If you like to, try reading for 10-15 minutes before you go to bed. Reading is very relaxing and helps your brain send your body the message that it's time to slow down and get ready for sleep. (Of course, don't read a page-turning thriller novel or something that will start your adrenalin pumping.)
If you have a hard time falling asleep, try a relaxation technique. There are different ones I've heard of.
- You can take several slow, deep breaths while picturing a restful scene in your mind.
- You can close your eyes and tell all the various parts of your body "goodnight" (goodnight toes, goodnight feet, etc.). This one sounds a little funny, but I know parents often use it with kids when they're restless. =) Or a variation is to think to yourself calmly and slowly, "I'm relaxing my toes, I'm relaxing my feet, etc."

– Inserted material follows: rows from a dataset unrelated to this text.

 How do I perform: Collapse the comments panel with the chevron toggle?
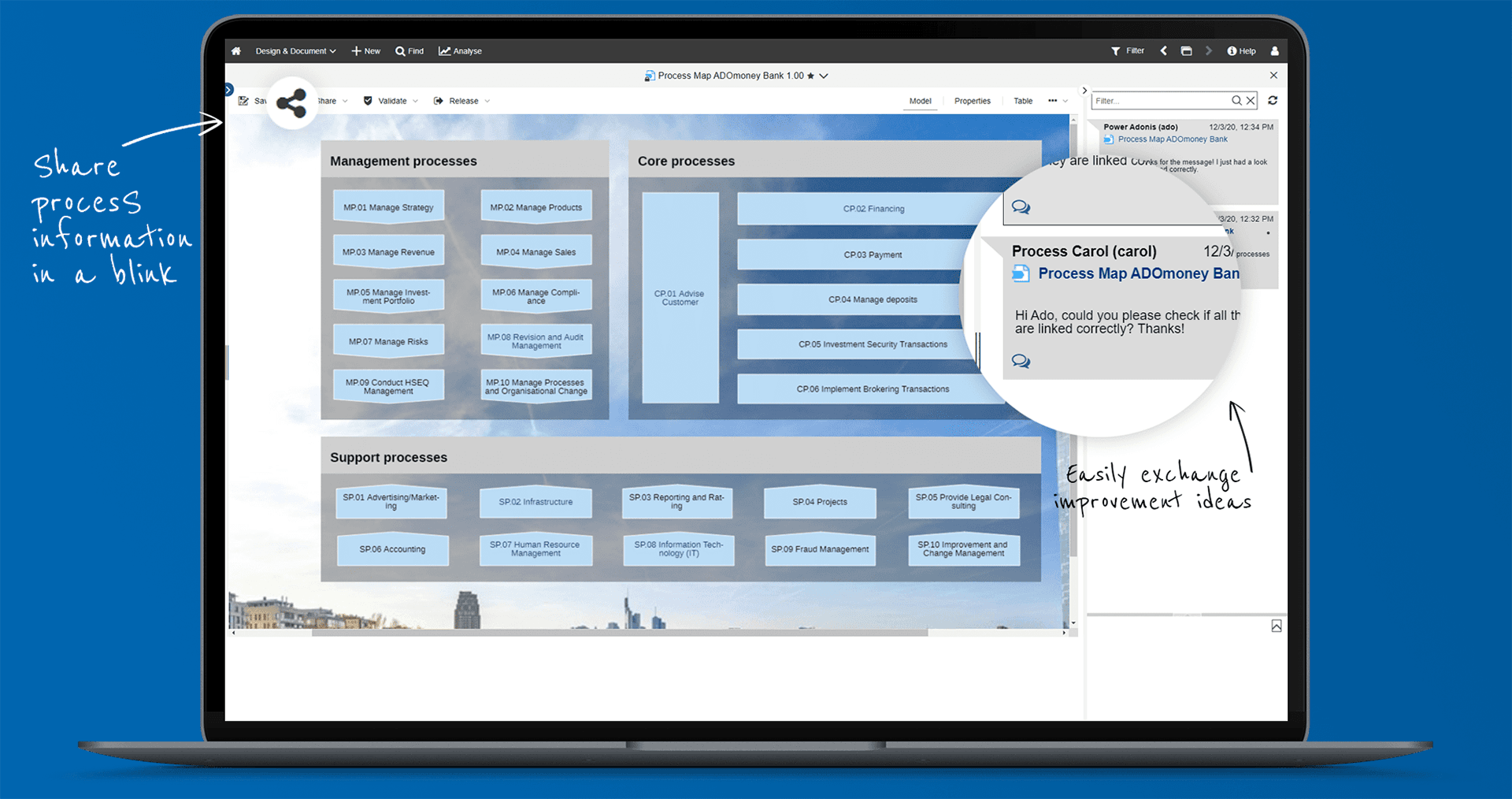pyautogui.click(x=1085, y=90)
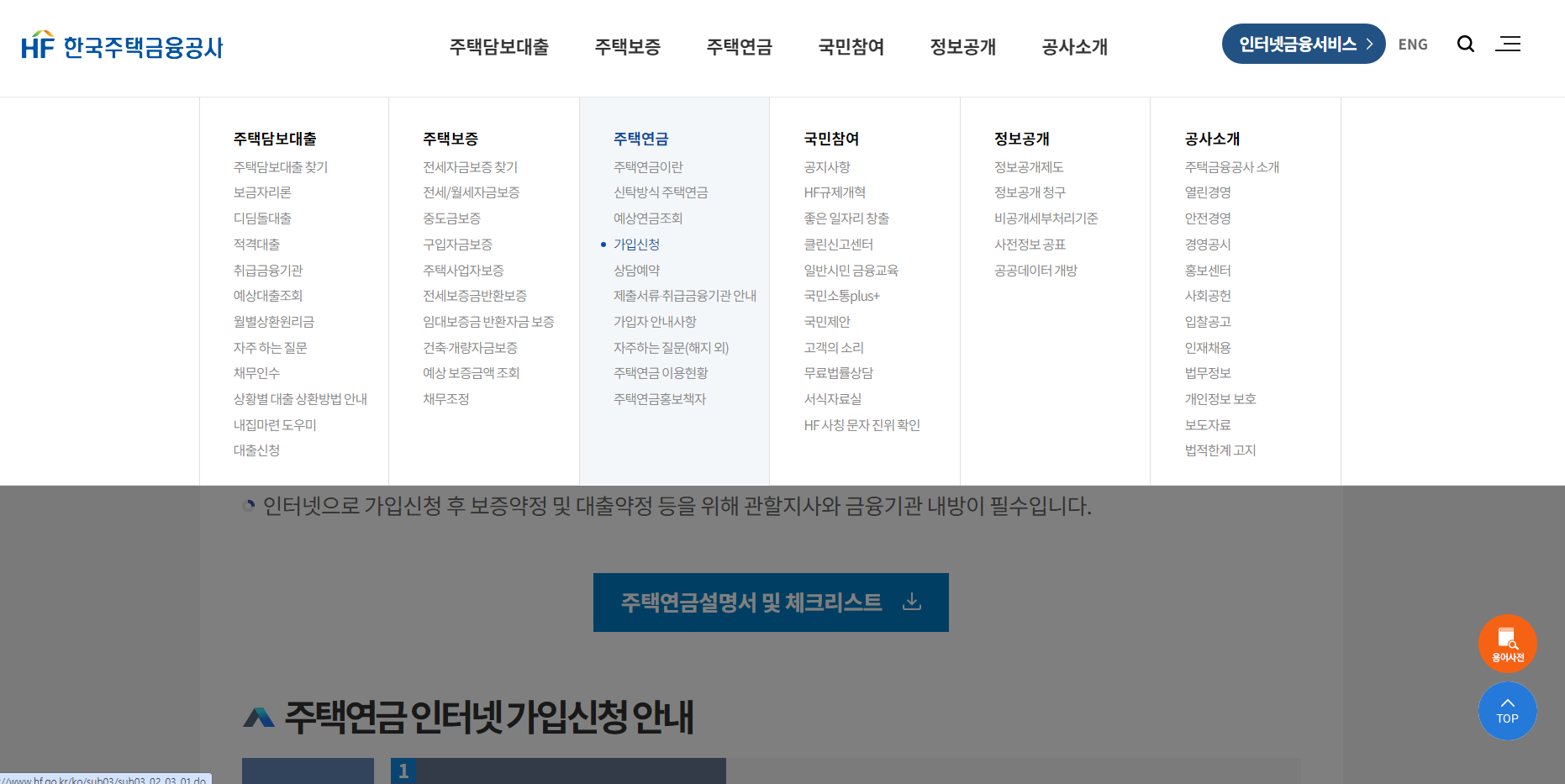Viewport: 1565px width, 784px height.
Task: Click the triangle icon beside 주택연금 인터넷 가입신청 heading
Action: 258,716
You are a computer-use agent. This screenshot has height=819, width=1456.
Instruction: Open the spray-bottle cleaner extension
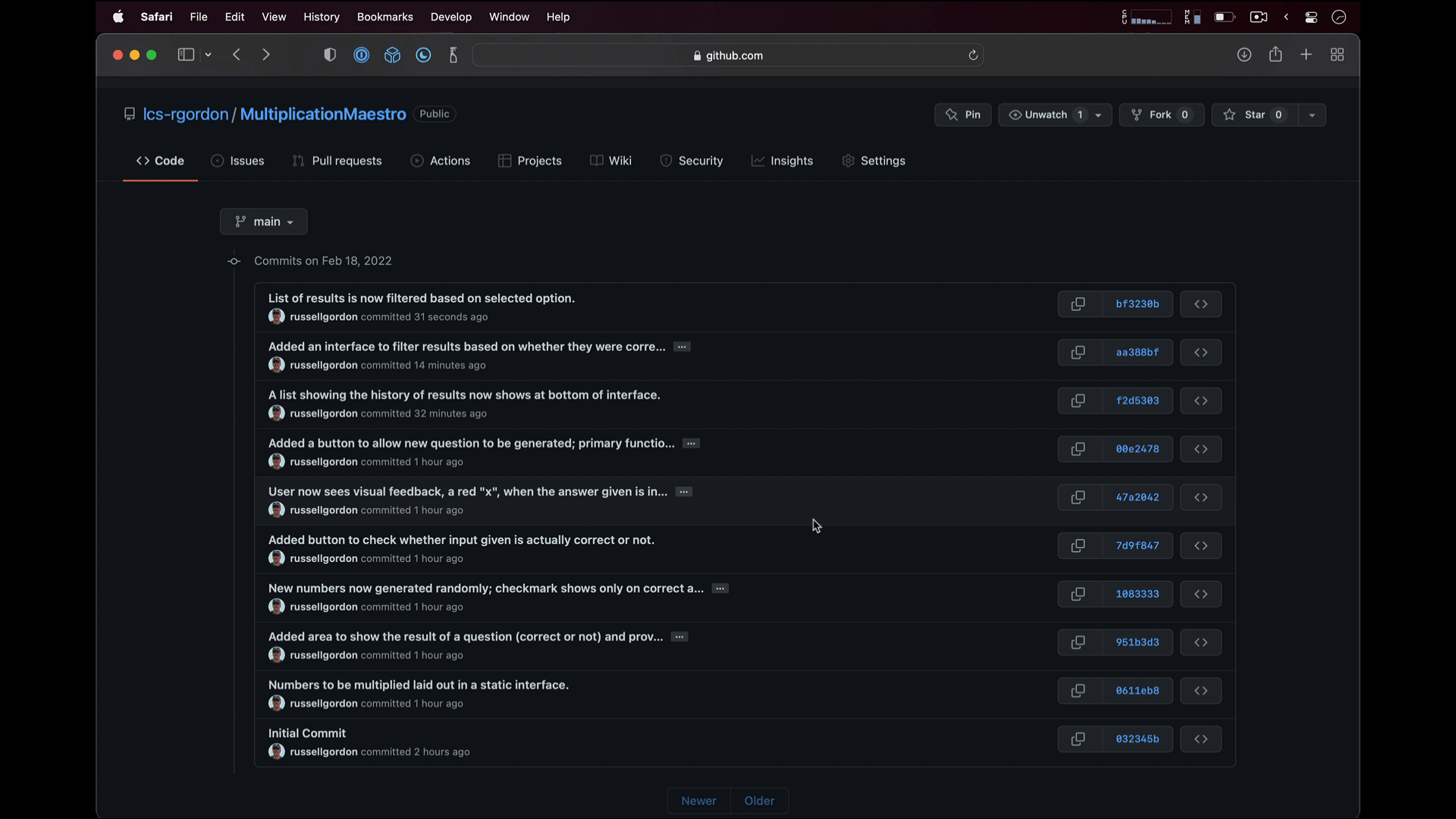(453, 55)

- You can try to slow your breathing to match your heart-rate.
This last one is what my physical therapist recommended I try and it really helped me at one point when I had trouble falling asleep or waking up a lot. Basically, I just closed my eyes and pictured the beach with waves gently rolling in. Then I tried to breath in and out as I pictured the waves rolling in and out. If you need a word to focus on, you can simply think "in" as you breathe in and picture the wave rolling in, then think "out" as you breathe out and picture the wave going out. Giving the brain something specific and simple to focus on helps it let go of all the other competing thoughts that often keep us awake.
When I first started doing this, I actually felt agitated after a few minutes. But I forced my mind to keep focusing, keep breathing, and the next thing I knew, I was waking up! So somewhere after the frustration, it actually worked and I fell asleep.
Scientifically I think this kind of thing would be called bio-feedback. For me, it helped my mind calm down and focus on something peaceful, which relaxed my brain and I fell asleep. After using this method a few times, my brain got the message and I've hardly had to use it since. I fall asleep easily now. =)
Well, those are my tips. I hope they're helpful!
What ideas do you have for improving sleep?